Softy PQA

This is an updated repost:

Andrew asked a very important question that we all run into at some point. How we react could determine our success with the questioning aspects of CI instruction. Andrew says:

I am struggling with the D part of R & D. I can’t seem to come up with very many questions that don’t come off as too obvious. Sometimes I feel like I am insulting their intelligence and I can see an annoyed look in some kids’ eyes. On the other hand, some kids just go about answering the question so I really don’t know what to do.
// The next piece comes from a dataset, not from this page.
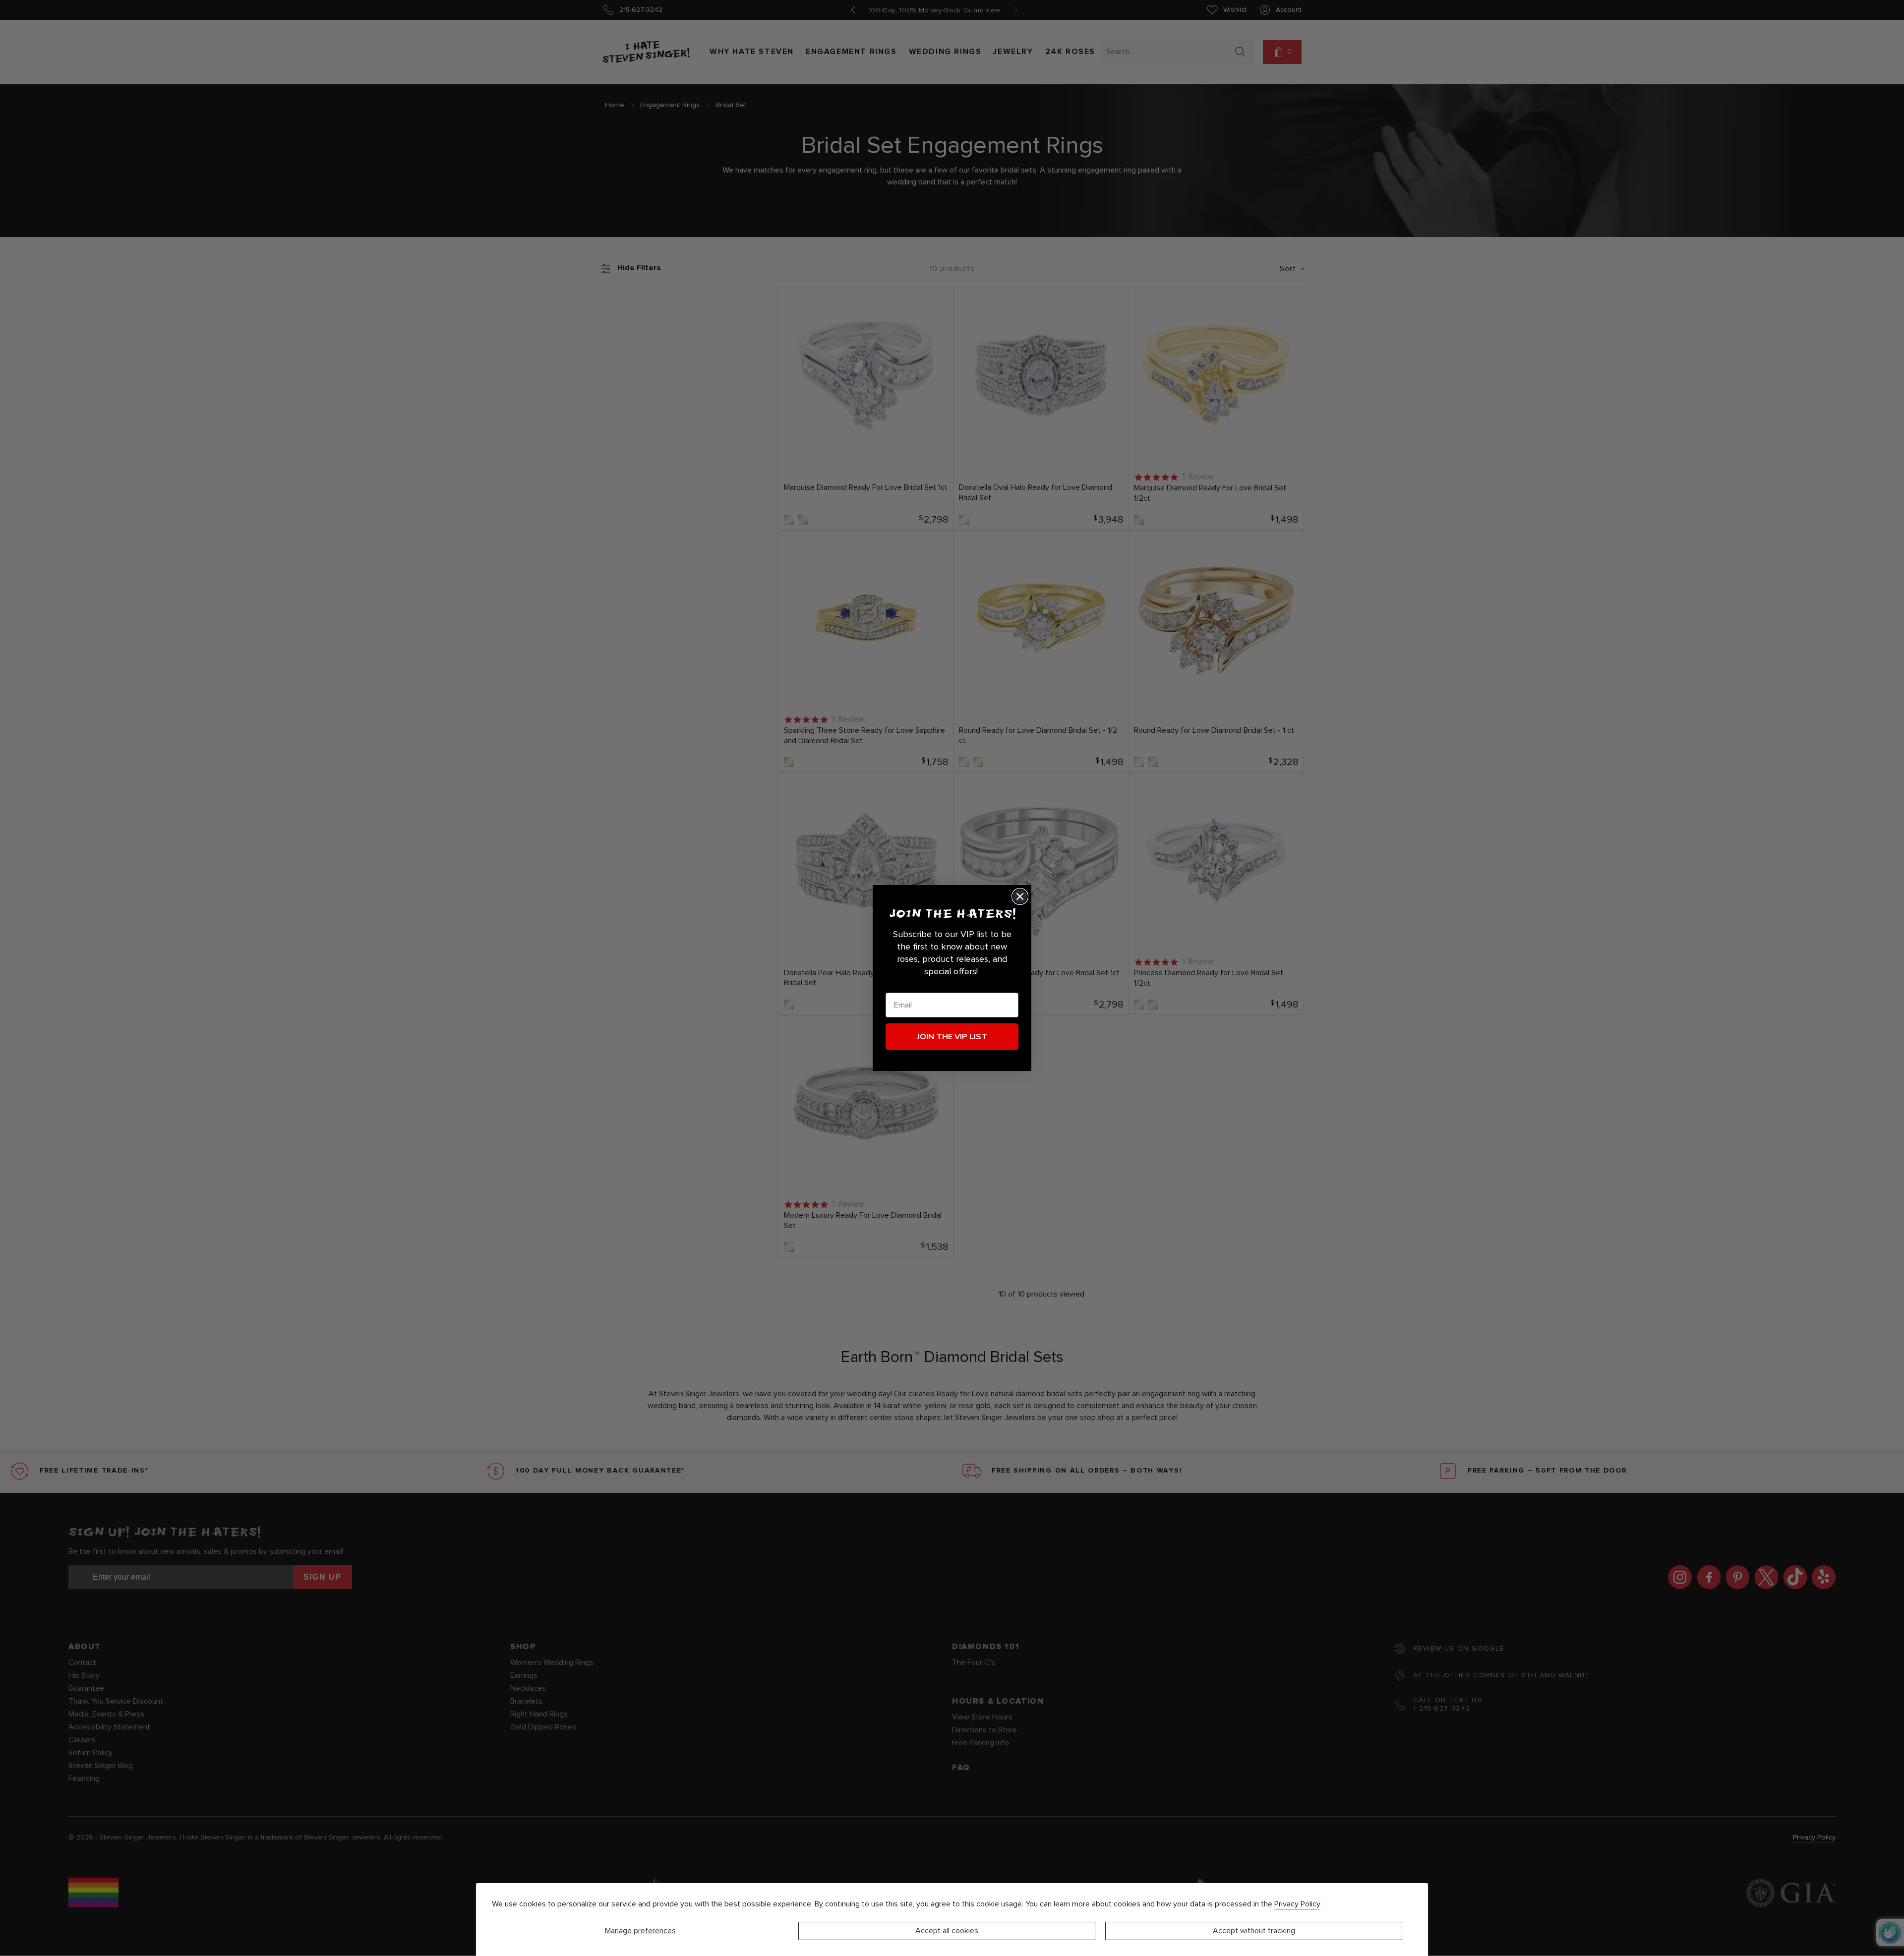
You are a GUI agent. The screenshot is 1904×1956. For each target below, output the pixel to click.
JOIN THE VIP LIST (952, 1036)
An example might be: Pearl was thirsty. She drove to Texas because she wanted a Coke. She went to Kmart. The waiter gave her a drink and she drank it. It wasn’t Coke. It was gasoline.

Is it ok to ask questions like:

Where did she drive? Why did she drive there? Did she go to Walmart? Did the waiter give her food? etc. Hopefully I’m just overthinking this process. I would appreciate anyone’s suggestions.

My reponse: Notice how in the sample questions above the verbs change. The questions meander around and don’t all contain the same target. The key point to make here is that you never ask a question that doesn’t have the target you are teaching in it, and you never don’t asking questions with that single target in it until you feel it has been circled into the ground or until you can see that they have acquired it. That is hard, but once you get that part, Circling and PQA become a lot easier.

Also: Who is Pearl? That is the question you want to ask yourself. If Pearl is just a character in a book, who cares about her? So I would just shift the nature and pace of the questioning to discuss the people right there in your classroom. How?  The first thing I would do is ask about Pearl the character in the book only up to the point where they get annoyed. For me that is about three or four questions of the kind you listed above.

But then, if I feel that more reps were necessary before returning to the reading, and they usually are, I shift the discussion away from Pearl to my kids. I like to focus on a kid who is trying to keep me from knowing he isn’t following and won’t respond.

That is to say, I sense which kid needs and can emotionally handle the work, needs to show up today in my class and respond and work and engage in sharing ideas with me in the TL with yes/no answers, and I focus on that kid, making him or her squirm just a bit, by saying something connected to the reading, but about this kid:

“Class, Alan likes Coke. Alan, do you like Coke? Do you like gasoline? Alan, Pearl drove to Texas, right? Do you drive? Do you drive to Texas?”

Just keep hammering away at the kid, as per:

https://benslavic.com/blog/2012/10/03/annoying-orange/

I don’t like the softy approach to PQA. J’accuse many of us who seem afraid to lock in on a kid and hold them responsible. We often tiptoe around a kid’s frown. I go for the frown. I will lock in on the kid until the frown turns into a smile. No frowns allowed in my classroom! Smiles yes, frowns no.

In PQA discussion or R and D discussion, we personalize it. We keep the target structures from the novel in our minds and hammer away at the kids and leave the text, but never the target structure we are trying to teach. The text is not important, the reps we get in the D part of R and D are what is important*.

Remember, the D part of of R and D is just like PQA where your purpose is to get enough reps on anything that was just read so the next time the kid sees those structures in whatever context, the D part was so strong that they don’t even know why they recognize it, but they do.

*Many of us forget that the nature of our work is very simple in that it is really only about two things – getting reps on target structures and insisting on class choral responses from every kid in the room. What the target structures are doesn’t matter. As academics, many of us fall into the trap that the text is important and needs discussion. It’s not. What is important is the reps on the structures that occur wherever, in PQA, in a story, in a reading, or even on something that pops into our heads at the beginning of class in response to something funny a kid said on her way into class. We are free to write whatever structure we want on the board and work with it the whole period. A bit too random? Not for me. I’m into non-targeted comprehensible input. That’s how I keep my mental health.